### [EXERCISE REQUIREMENTS]
Could you copy out every line of the data where the word "black" occurs?

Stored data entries
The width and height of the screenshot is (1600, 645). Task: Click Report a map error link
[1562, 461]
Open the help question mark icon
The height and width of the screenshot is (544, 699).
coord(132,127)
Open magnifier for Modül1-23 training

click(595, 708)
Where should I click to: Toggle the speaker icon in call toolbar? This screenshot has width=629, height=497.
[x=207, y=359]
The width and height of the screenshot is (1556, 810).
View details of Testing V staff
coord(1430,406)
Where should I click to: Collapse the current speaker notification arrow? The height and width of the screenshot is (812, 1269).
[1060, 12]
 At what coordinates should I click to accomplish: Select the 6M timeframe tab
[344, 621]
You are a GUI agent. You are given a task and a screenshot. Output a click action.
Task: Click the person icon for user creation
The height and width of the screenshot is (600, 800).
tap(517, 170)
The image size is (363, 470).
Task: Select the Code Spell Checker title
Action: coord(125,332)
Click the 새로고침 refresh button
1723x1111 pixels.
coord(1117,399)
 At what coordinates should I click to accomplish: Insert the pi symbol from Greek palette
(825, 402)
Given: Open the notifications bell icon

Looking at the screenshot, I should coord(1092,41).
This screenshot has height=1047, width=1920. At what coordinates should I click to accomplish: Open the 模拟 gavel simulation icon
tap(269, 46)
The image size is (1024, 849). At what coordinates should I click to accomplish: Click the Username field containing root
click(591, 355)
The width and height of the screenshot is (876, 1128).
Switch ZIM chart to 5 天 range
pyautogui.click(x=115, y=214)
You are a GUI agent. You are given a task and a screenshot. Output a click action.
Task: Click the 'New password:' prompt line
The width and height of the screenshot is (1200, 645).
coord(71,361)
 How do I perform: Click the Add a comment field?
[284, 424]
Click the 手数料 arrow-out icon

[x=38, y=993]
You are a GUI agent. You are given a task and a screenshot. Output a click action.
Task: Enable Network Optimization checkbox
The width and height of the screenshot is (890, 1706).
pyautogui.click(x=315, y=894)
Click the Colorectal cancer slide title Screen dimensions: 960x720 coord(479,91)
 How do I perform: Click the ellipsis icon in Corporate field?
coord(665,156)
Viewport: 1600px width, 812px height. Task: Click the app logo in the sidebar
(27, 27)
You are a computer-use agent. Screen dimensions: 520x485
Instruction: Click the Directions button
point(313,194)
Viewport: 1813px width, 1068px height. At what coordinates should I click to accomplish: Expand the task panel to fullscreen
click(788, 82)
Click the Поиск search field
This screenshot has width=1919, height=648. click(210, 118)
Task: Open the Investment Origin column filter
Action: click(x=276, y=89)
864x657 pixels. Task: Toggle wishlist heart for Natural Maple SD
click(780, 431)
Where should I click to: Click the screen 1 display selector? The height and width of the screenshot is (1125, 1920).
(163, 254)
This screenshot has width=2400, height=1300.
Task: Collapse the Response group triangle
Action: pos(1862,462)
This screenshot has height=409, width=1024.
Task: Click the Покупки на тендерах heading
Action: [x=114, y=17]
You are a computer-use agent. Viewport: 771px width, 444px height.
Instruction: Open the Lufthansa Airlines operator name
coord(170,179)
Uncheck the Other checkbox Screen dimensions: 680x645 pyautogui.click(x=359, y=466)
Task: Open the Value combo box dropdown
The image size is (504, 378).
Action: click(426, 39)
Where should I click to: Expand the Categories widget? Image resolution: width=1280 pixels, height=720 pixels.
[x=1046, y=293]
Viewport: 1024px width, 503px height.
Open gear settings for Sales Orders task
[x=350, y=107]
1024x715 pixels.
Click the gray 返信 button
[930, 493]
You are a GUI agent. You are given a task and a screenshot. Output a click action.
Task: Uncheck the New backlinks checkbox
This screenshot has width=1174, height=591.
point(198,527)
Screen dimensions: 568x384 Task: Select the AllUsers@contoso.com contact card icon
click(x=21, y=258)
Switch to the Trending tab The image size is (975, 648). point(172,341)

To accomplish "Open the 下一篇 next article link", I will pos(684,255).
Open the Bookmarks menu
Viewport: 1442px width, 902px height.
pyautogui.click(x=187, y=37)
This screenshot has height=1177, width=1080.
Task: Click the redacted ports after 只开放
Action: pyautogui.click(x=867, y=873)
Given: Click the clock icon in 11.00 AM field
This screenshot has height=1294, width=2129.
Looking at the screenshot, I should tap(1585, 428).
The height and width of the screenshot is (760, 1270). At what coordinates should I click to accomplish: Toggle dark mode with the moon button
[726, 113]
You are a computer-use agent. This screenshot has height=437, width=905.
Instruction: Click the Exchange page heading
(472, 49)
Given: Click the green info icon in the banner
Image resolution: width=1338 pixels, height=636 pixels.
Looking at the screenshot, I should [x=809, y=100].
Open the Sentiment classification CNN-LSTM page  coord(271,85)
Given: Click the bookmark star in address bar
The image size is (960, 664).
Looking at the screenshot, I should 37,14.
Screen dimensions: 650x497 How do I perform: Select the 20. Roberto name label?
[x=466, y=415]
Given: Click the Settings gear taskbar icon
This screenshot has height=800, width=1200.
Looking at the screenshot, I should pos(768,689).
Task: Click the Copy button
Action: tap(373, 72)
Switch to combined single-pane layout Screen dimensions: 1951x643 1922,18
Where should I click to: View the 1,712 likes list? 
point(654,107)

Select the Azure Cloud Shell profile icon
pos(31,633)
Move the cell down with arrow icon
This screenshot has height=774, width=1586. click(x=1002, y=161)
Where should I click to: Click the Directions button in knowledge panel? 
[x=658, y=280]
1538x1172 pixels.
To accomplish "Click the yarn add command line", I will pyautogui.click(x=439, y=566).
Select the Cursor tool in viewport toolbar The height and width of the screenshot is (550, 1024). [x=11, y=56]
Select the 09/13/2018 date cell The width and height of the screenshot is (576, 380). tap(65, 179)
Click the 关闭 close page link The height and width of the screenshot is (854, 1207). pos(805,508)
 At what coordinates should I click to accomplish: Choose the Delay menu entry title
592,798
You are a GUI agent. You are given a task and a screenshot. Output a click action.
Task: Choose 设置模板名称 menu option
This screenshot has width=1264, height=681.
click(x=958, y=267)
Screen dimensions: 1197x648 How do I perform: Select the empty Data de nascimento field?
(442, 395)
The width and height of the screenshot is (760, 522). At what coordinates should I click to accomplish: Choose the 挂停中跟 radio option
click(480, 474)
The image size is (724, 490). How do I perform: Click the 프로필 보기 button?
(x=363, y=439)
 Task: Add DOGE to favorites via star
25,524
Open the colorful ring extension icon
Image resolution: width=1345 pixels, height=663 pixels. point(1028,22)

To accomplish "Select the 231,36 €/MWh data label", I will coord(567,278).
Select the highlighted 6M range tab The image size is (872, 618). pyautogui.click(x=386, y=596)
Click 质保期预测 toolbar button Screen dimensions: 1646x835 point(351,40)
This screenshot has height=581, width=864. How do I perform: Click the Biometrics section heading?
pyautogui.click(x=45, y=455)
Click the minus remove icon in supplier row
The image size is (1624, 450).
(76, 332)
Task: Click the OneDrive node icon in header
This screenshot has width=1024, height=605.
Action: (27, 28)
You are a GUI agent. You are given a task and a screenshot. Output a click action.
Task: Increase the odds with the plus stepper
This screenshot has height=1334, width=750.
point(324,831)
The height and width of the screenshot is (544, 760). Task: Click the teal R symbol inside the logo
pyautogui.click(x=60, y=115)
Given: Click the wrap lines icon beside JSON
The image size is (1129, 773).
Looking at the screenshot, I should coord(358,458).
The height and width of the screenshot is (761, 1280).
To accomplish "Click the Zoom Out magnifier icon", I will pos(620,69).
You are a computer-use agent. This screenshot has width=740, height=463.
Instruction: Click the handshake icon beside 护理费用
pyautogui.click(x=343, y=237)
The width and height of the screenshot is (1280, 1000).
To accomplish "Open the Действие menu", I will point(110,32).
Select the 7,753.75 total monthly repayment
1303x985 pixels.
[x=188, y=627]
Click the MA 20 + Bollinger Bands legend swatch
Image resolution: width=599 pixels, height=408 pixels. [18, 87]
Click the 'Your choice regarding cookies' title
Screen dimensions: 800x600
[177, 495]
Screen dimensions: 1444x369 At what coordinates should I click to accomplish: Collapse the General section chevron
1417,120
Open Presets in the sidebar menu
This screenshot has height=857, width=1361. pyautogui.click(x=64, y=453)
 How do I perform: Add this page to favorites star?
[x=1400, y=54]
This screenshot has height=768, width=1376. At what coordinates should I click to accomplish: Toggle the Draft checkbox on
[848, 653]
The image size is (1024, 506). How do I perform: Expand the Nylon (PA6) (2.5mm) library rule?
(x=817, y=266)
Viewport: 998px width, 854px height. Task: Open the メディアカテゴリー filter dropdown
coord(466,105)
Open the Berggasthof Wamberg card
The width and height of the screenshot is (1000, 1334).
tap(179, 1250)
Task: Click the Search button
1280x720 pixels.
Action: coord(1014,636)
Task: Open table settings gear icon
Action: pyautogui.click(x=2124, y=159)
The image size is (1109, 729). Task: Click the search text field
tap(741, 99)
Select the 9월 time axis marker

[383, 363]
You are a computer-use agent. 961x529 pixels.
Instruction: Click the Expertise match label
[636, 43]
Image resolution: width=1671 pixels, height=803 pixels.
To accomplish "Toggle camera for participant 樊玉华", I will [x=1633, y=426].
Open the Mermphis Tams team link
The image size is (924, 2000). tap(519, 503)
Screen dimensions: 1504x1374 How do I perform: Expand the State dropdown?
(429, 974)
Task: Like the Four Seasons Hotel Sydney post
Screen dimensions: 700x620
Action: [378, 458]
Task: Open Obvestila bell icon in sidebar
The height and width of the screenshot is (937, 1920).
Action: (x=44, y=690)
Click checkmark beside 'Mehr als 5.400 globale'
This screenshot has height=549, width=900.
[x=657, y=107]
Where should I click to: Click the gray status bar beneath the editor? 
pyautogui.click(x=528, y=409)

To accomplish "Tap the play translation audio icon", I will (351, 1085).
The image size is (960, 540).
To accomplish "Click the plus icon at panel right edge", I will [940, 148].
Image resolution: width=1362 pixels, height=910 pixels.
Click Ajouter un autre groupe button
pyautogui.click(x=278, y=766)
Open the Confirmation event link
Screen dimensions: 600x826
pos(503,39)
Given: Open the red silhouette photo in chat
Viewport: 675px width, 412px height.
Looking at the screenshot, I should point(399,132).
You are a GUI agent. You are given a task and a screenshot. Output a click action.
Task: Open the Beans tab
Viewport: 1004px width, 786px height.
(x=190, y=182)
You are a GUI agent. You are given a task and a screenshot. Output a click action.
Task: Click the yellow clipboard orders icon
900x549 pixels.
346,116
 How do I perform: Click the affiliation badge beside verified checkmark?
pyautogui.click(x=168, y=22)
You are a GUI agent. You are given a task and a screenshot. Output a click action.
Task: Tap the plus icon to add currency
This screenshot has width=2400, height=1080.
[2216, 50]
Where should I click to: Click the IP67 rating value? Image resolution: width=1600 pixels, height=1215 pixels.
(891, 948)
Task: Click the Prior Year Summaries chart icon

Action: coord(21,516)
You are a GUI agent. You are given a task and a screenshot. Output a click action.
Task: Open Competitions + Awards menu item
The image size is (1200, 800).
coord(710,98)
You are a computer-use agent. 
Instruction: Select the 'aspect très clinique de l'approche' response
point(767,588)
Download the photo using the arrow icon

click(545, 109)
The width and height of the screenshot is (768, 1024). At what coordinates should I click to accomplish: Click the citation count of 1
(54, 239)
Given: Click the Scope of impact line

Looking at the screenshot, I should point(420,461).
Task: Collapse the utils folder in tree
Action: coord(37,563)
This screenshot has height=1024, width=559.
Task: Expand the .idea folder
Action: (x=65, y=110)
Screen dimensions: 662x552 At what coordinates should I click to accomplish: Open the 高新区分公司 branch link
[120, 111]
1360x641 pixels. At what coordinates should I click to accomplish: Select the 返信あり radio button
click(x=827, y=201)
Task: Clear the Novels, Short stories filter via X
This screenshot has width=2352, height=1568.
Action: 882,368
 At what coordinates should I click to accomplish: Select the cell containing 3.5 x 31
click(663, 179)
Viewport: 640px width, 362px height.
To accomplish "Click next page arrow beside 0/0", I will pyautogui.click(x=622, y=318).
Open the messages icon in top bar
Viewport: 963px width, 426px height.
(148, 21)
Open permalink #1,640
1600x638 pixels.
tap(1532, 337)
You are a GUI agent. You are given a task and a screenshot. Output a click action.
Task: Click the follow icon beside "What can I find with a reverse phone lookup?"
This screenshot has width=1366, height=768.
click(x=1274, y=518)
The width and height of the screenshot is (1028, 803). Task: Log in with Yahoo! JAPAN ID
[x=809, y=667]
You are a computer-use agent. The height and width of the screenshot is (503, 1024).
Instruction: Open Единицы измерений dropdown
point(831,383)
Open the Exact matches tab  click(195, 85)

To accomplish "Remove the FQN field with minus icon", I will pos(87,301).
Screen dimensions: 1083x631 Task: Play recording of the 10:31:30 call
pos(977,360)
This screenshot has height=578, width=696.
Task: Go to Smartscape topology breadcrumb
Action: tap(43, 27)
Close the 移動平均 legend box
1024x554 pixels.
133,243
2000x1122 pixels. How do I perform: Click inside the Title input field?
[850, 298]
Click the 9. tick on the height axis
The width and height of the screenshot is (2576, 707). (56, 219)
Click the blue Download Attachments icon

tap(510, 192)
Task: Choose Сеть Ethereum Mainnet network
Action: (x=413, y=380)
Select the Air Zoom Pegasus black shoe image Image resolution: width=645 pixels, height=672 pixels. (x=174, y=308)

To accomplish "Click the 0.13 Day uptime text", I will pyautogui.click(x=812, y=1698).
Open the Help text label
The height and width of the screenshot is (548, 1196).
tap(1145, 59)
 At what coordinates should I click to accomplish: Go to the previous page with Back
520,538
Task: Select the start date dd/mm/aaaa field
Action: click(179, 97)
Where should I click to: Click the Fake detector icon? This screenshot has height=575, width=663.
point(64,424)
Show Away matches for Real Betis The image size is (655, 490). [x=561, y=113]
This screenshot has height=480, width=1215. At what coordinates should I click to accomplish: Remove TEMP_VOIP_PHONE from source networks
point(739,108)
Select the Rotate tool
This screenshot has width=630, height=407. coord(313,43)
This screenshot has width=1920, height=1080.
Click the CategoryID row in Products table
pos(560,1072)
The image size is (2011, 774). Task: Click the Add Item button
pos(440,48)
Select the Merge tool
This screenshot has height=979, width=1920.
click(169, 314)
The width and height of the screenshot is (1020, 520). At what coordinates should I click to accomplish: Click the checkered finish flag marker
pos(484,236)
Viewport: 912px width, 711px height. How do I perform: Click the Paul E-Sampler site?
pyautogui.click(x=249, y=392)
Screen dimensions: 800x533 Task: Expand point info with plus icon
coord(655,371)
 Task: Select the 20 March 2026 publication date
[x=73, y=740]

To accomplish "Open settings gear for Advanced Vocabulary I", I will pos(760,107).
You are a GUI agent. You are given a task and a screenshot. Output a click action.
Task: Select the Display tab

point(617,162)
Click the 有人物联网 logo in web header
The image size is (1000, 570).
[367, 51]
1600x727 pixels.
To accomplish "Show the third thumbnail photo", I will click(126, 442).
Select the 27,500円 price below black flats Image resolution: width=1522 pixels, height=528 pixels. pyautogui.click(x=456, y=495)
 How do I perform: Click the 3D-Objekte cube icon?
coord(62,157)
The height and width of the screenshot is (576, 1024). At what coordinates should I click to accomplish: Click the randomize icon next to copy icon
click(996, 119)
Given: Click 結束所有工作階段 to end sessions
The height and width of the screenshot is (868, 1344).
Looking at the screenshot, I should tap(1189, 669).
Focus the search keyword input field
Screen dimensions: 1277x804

### [RESULT FOR THIS TASK]
Select the Air Zoom Pegasus black shoe image Image resolution: width=645 pixels, height=672 pixels. (x=174, y=308)
Select the 27,500円 price below black flats Image resolution: width=1522 pixels, height=528 pixels. pyautogui.click(x=456, y=495)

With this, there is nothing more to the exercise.